El libro de Leiris, en este sentido, es extraordinario. Ante una catástrofe como la de Bataclan, que nos golpeó por la magnitud cuantitativa y cualitativa del crimen, pero que, como tantos otros casos similares, corre el riesgo de quedar sepultado por el poder estadístico de los números, el libro introduce la historia personal, el carácter irrepetiblemente singular de cada vida y de cada muerte, para extraer, sin embargo, una lección moral fácilmente generalizable más allá de esta concreción. Leiris perdió a su esposa en aquel asesinato. Y el libro recorre, desde la hora cero, su experiencia de aquellos días trágicos. La desazón ante la noticia del atentado, la incertidumbre sobre el destino de Hélène Muyal-Leiris, su mujer ("un segundo que se alarga como un año"), la certeza de su muerte ("no hay suficiente con las palabras"), el dolor ante las dificultades para explicarlo a su hijo pequeño ("Melvil sólo dice tres palabras, pero lo entiende todo"), la certeza del drama ("no volveremos nunca a nuestra vida anterior"), el reconocimiento del cadáver, el retorno conmocionado a la vida, después de la muerte.

Leiris escribió, en caliente, una carta a los asesinos de Hélène que tuvo una difusión descomunal en las redes. Con palabras de urgencia, dijo lo esencial: "Somos dos, mi hijo y yo, pero somos más fuertes que todos los ejércitos del mundo. De hecho, no tengo tiempo para vosotros, tengo que dedicarme a Melvil, que se despierta de la siesta. Tiene tan solo diecisiete meses, merendará como cada día, y durante toda su vida este niño os hará la ofensa de ser feliz y libre. Porque no, tampoco conseguiréis su odio". Ahora, el libro, es como un eco de aquella misiva memorable, imposible de olvidar.
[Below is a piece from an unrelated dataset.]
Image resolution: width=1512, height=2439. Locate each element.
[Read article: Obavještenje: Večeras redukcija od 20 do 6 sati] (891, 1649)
Y es ahora, con una contundencia brutal ("no perdono nada, no olvido nada"), que nos recuerda que "la única cosa que cuenta es que ella ya no está". Y que, por lo tanto, "las armas, las balas, la violencia, todo no es más que el decorado de la escena".

Las palabras desde la vida son las únicas que pueden deshacer y contradecir la violencia nihilista de la muerte

Leiris no se contenta con "tener un culpable a mano, alguien a quien puedas dirigir tu rabia." No es fácil: al contrario, es más duro, porque "los que no tienen a nadie para reprobar están solos con su pena". Y es aquí donde nace su certeza, que da título al libro: "No construiremos una vida contra ellos". "No, no os obsequiaré odiándoos. Aunque lo habéis pretendido, responder al odio con la cólera sería ceder a la misma ignorancia que ha hecho de vosotros lo que sois. Queréis que tenga miedo, que mire a mis conciudadanos con desconfianza, que sacrifique mi libertad por la seguridad. Jugada perdida".

El filósofo Emmanuel Lévinas escribió, con unas palabras que precisamente Jacques Derrida le recordó en su oración fúnebre, que identificar la muerte con la nada es lo que querría al criminal. Y que, justamente, la auténtica lucha contra el crimen se juega en esta encrucijada. Leiris, desde la experiencia imposible de compartir, de su dolor, lo hace, en este libro inolvidable. En contra del asesinato y el crimen, no oponer el odio, sino, en un acto de una valentía impresionante, oponer las palabras. Las palabras desde la vida, las únicas que pueden deshacer y contradecir la violencia nihilista de la muerte.